:: Extrait cité ::

Autre problème, le stockage. Nos aïeux stockaient le bois ou le charbon au plus près du poêle et de la cuisinière. Nous ne savons pas stocker l’électricité sauf en faible quantité pour nos appareils nomades. Jusqu’il y a peu, l’industrie électrique misait sur la fiabilité du système de production et de transport pour satisfaire les caprices de la demande. Avec la montée en puissance des énergies intermittentes, se pose le problème de l’organisation d’un système de fourniture fiable. Sur le lieu de consommation, une partie de la solution viendra des effacements, acceptés ou subis, contingents au manque d’ensoleillement et au manque de vent. Mais c’est du côté du stockage qu’il faut plutôt compter : stockage de la chaleur et stockage de l’énergie électrique. Donc adieu la cave à charbon, la réserve à bois et la cuve à mazout, mais bonjour les accumulateurs de chaleur et les batteries domestiques ![6] Avec le tout électrique basé sur des énergies intermittentes, on retrouve le problème d’encombrement de l’espace domestique ou tertiaire, mais sans poussières ni odeur.

:::

## Consigne 1
Recopiez à l'identique, s'il vous plaît, la portion des lignes fournies allant de celle qui contient « Tap the Pierrefonds Dam park icon » jusqu'à la dernière de ces lignes, les deux bornes comprises.

:: Lignes fournies ::

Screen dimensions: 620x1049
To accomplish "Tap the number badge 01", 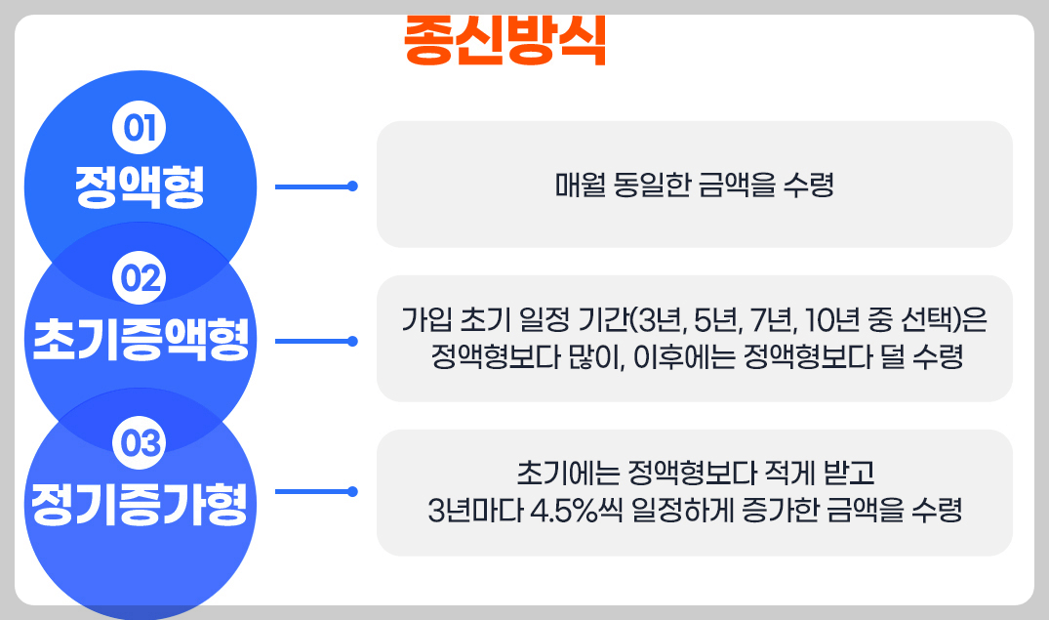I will pos(140,128).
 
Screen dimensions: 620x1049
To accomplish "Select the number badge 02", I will pos(140,281).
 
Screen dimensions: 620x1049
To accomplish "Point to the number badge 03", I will pos(140,444).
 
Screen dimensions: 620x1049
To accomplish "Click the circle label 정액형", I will pos(140,186).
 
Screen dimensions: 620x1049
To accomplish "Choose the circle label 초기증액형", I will pos(141,340).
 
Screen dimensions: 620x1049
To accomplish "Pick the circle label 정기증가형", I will pos(140,503).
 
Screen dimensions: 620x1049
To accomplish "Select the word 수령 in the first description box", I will pos(808,185).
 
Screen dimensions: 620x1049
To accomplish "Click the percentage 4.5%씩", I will pos(578,511).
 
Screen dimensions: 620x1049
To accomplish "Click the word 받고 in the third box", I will pos(854,475).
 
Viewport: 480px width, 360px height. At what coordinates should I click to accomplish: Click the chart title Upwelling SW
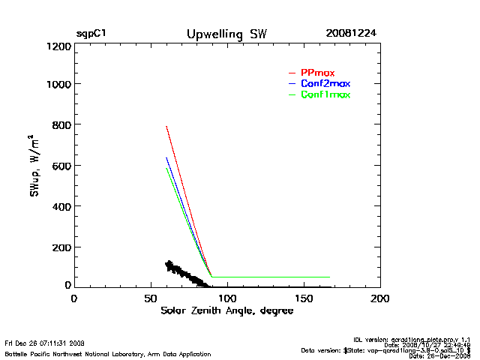[x=226, y=34]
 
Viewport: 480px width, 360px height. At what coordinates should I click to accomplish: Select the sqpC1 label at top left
[x=91, y=34]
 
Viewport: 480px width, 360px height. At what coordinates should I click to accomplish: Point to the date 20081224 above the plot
[x=352, y=34]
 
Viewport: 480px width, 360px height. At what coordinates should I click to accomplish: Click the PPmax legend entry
[x=317, y=72]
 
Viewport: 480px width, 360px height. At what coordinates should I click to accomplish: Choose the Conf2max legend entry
[x=325, y=83]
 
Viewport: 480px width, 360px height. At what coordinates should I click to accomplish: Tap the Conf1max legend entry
[x=325, y=94]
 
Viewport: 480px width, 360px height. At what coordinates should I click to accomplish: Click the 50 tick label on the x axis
[x=150, y=298]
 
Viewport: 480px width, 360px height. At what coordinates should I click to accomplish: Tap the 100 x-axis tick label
[x=226, y=298]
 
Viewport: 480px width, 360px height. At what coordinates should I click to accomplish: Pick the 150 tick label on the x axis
[x=304, y=298]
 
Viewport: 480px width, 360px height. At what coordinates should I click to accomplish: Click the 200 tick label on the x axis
[x=380, y=298]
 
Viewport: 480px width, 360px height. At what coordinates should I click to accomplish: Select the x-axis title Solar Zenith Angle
[x=226, y=311]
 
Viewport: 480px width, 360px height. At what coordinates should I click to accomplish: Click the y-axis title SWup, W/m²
[x=35, y=166]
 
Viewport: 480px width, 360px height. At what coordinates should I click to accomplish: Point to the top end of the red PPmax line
[x=166, y=127]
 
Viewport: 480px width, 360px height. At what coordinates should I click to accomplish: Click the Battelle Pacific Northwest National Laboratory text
[x=108, y=353]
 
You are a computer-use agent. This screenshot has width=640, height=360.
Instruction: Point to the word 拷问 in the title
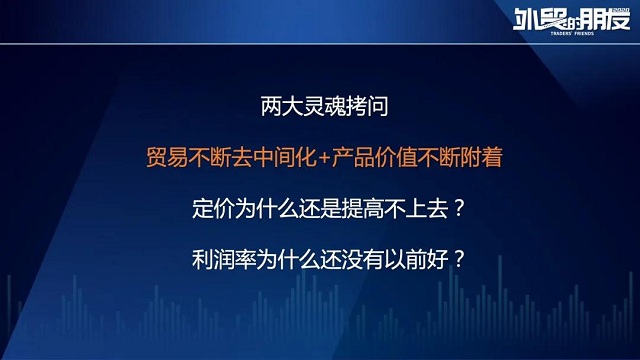click(x=350, y=103)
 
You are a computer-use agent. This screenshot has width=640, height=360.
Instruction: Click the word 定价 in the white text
click(x=209, y=211)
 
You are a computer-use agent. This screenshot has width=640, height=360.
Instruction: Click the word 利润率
click(x=220, y=264)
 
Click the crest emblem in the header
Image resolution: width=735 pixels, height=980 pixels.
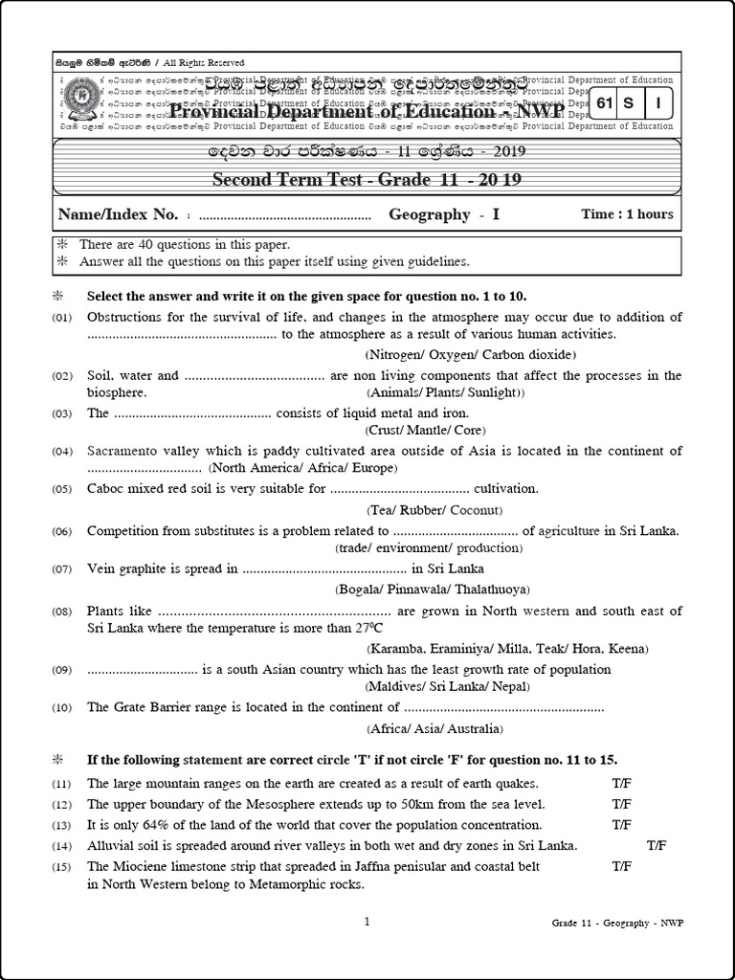coord(77,100)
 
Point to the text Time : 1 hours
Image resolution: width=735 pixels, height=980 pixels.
coord(627,214)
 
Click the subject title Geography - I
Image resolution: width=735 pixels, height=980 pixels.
coord(444,214)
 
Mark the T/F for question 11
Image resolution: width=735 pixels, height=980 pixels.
coord(622,783)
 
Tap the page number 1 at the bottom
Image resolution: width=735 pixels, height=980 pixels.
coord(367,922)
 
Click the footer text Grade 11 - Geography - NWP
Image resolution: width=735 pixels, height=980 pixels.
coord(617,923)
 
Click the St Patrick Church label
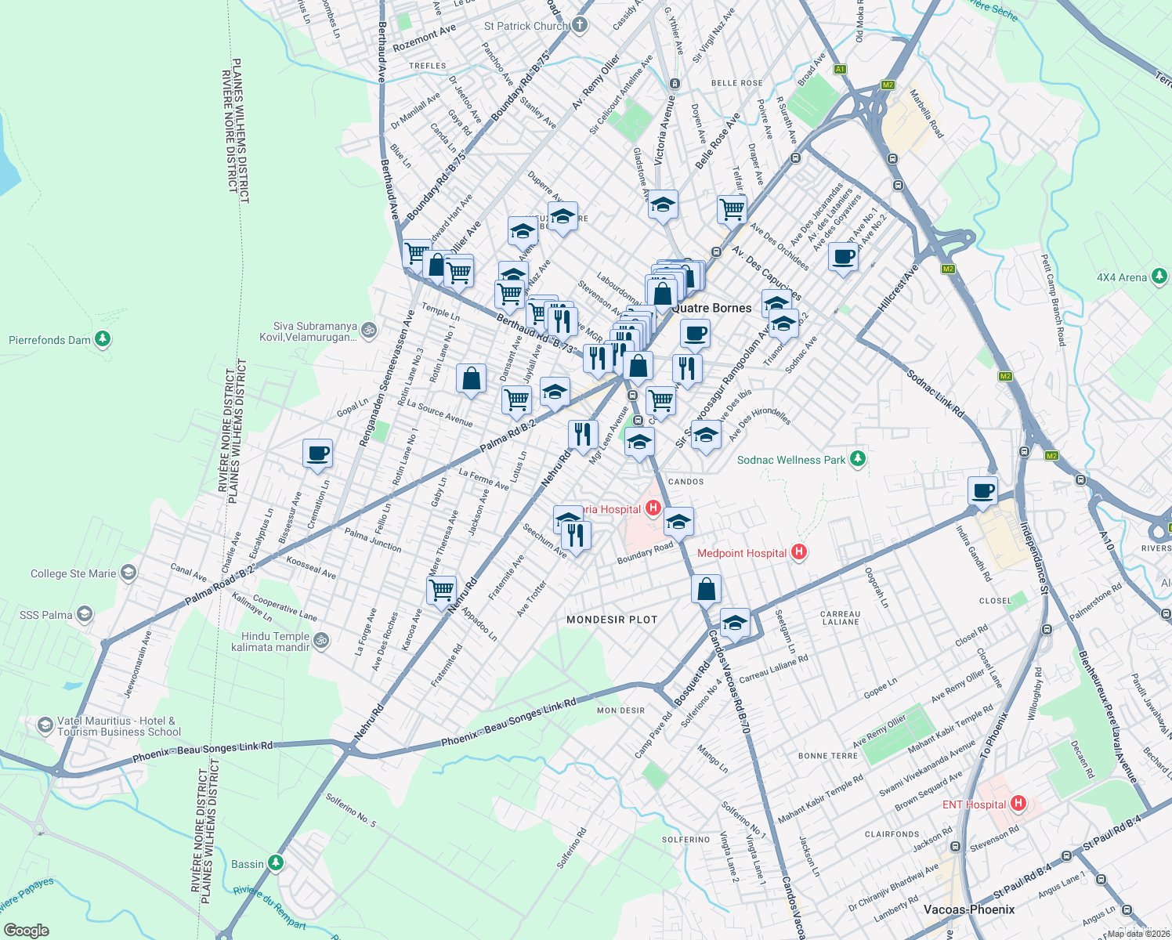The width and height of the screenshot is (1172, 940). tap(526, 26)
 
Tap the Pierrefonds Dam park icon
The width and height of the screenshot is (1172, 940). tap(103, 339)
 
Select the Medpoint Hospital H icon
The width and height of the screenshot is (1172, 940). tap(798, 552)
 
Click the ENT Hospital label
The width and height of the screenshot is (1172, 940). tap(974, 804)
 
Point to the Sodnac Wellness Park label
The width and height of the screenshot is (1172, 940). tap(791, 460)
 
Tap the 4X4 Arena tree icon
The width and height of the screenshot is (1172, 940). tap(1159, 277)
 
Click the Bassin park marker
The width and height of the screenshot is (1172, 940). tap(275, 863)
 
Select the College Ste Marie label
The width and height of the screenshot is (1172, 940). tap(73, 573)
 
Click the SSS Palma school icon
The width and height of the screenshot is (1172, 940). tap(85, 614)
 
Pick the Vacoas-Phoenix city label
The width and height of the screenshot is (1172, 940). tap(969, 909)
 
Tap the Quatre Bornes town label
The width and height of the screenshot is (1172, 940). tap(711, 308)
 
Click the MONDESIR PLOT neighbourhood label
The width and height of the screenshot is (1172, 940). tap(612, 620)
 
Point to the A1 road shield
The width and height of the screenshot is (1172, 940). tap(840, 69)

:::

## Consigne 2
D'après l'extrait cité, où nos aïeux stockaient-ils le bois ou le charbon ?

## Réponse rédigée 1
Tap the Pierrefonds Dam park icon
The width and height of the screenshot is (1172, 940). tap(103, 339)
 
Select the Medpoint Hospital H icon
The width and height of the screenshot is (1172, 940). tap(798, 552)
 
Click the ENT Hospital label
The width and height of the screenshot is (1172, 940). tap(974, 804)
 
Point to the Sodnac Wellness Park label
The width and height of the screenshot is (1172, 940). tap(791, 460)
 
Tap the 4X4 Arena tree icon
The width and height of the screenshot is (1172, 940). tap(1159, 277)
 
Click the Bassin park marker
The width and height of the screenshot is (1172, 940). tap(275, 863)
 
Select the College Ste Marie label
The width and height of the screenshot is (1172, 940). tap(73, 573)
 
Click the SSS Palma school icon
The width and height of the screenshot is (1172, 940). tap(85, 614)
 
Pick the Vacoas-Phoenix city label
The width and height of the screenshot is (1172, 940). tap(969, 909)
 
Tap the Quatre Bornes town label
The width and height of the screenshot is (1172, 940). tap(711, 308)
 
Click the MONDESIR PLOT neighbourhood label
The width and height of the screenshot is (1172, 940). tap(612, 620)
 
Point to the A1 road shield
The width and height of the screenshot is (1172, 940). tap(840, 69)

## Réponse rédigée 2
Au plus près du poêle et de la cuisinière.